▸ **WORK TO COMPLETE**
For this listing, the lines between the one holding "Given: Click the 添加 button" and the one holding "Click Robert Hill's", inclusive, must be set down exactly.

▸ **PROVIDED MATERIAL**
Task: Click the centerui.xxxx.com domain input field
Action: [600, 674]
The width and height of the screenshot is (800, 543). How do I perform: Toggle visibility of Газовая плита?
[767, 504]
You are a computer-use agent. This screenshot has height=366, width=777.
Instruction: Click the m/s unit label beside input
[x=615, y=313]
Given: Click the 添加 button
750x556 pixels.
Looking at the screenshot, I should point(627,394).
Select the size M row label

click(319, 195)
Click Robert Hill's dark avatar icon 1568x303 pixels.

==

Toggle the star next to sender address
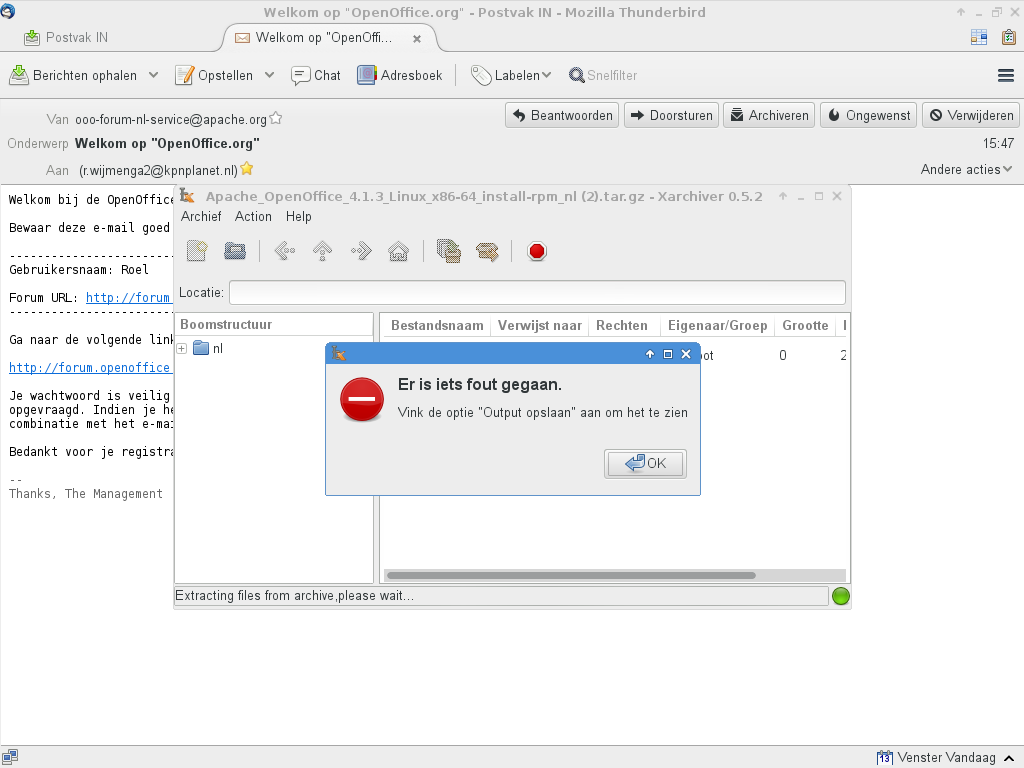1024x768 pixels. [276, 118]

▸ **OUTPUT FOR THIS EXERCISE**
Given: Click the 添加 button
750x556 pixels.
Looking at the screenshot, I should point(627,394).
Select the size M row label

click(319, 195)
Click Robert Hill's dark avatar icon 1568x303 pixels.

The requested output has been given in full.